**YOUR INSTRUCTIONS:**
Restate the following entries exactly. Keep the pictures out.

Content starts

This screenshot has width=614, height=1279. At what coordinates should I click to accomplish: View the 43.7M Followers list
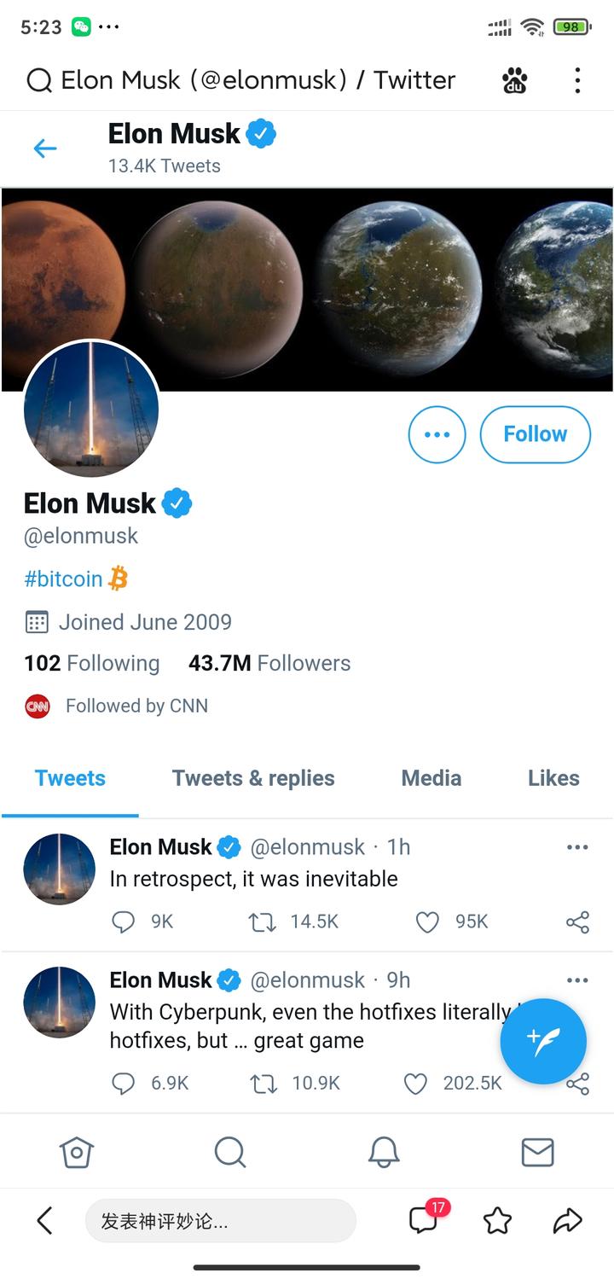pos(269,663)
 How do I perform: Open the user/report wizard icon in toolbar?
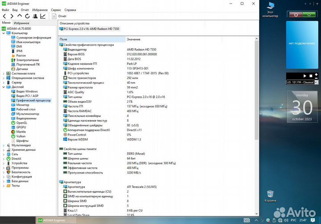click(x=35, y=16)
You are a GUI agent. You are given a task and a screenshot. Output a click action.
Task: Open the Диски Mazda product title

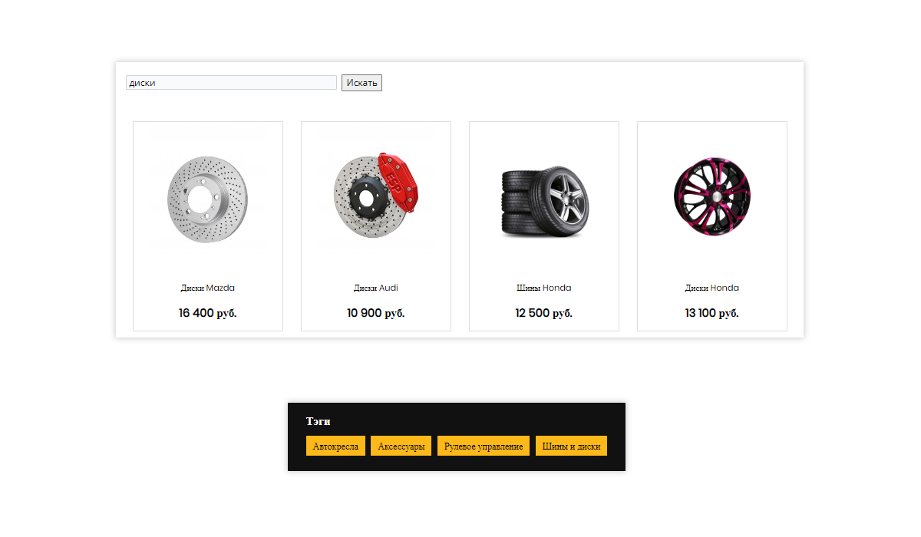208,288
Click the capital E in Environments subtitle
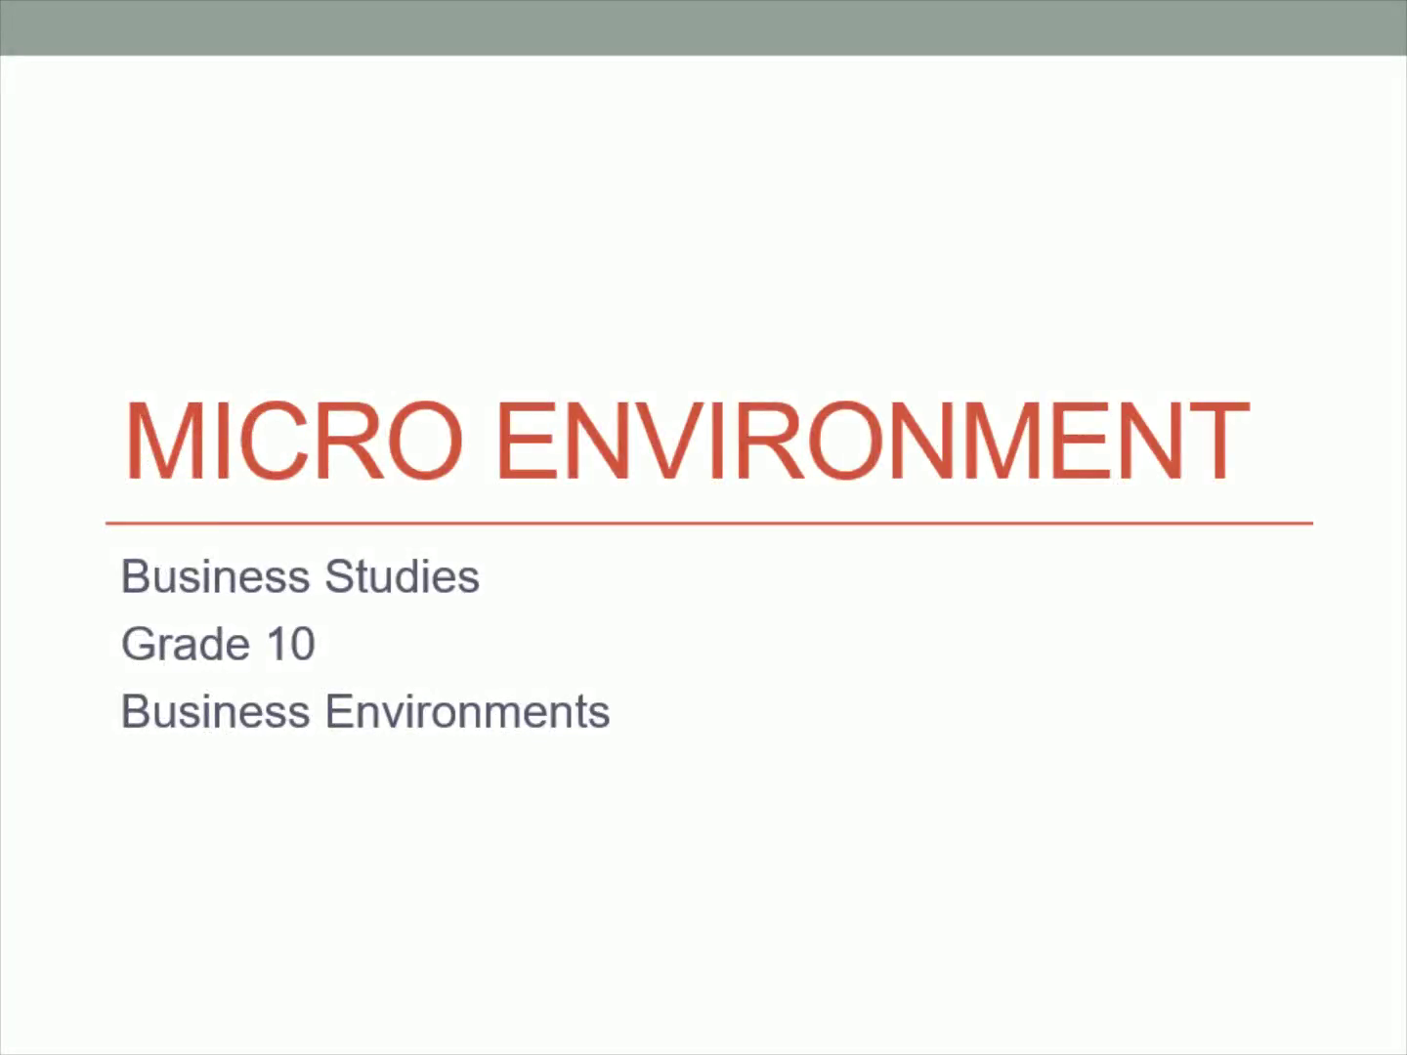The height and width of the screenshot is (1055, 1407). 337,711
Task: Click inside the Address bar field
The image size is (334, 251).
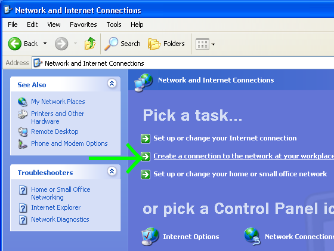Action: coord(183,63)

Content ends

**WRITTEN SOLUTION:**
This screenshot has width=614, height=1279. At what coordinates should I click to accomplish: View the 43.7M Followers list
pos(269,663)
 How do I perform: Open the user/report wizard icon in toolbar?
click(x=35, y=16)
You are a GUI agent. You are given a task and a screenshot. Output a click action.
Task: Open the Диски Mazda product title

208,288
Click the capital E in Environments subtitle
The height and width of the screenshot is (1055, 1407). 337,711
Task: Click inside the Address bar field
The image size is (334, 251).
Action: coord(183,63)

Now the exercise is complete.